A 2011 Jaguar XJ Sentinel (drool) -- a fine choice of gifts. Source: PowerUp 2020

Telling Tips is a series of articles from local experts to help you save money, make better decisions and plan for a better future.

’Tis the season for gift giving. But is the gift taxable? Or deductible?

The gift tax. I’m sure you’ve heard about it. I receive a lot of calls about it. But do you know what it’s all about?

What Is A Gift? A gift is any transfer to an individual, either directly or indirectly, where full consideration (measured in money or money’s worth) is not received in return.

In other words, if you give away something of value and don’t receive an equal value in return, you’ve given a gift.

So far, so good, right?

Why Is There A Gift Tax?

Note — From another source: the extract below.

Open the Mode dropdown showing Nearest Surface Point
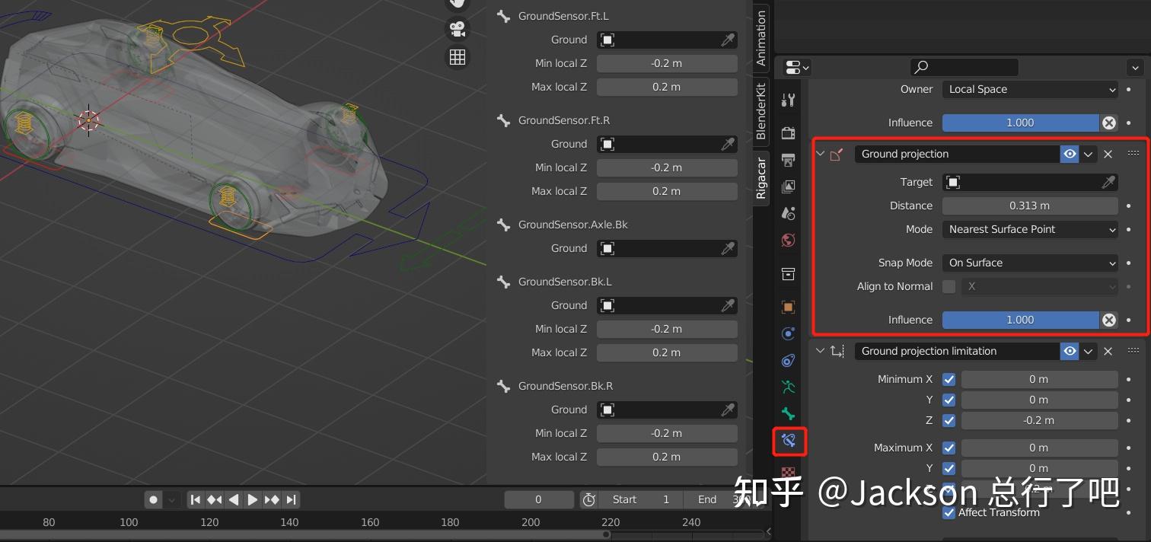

There is a gift tax to prevent those with a sizable estate from giving away their property before death and escaping the estate tax. You could say it acts as a ‘backstop’ to the estate tax.

Why Gift? Several reasons are:

  • Assisting someone in immediate financial need
  • Providing financial security for the recipient
  • Giving the recipient experience in handling money
  • Seeing the recipient enjoy the gift
  • Taking advantage of the annual exclusion
  • Paying a gift tax now to reduce overall taxes
  • Giving tax-advantaged gifts to minors

Cash Gifts

Most gifts are not subject to the gift tax, and don’t even have to be reported. Here are a few rules to keep in mind.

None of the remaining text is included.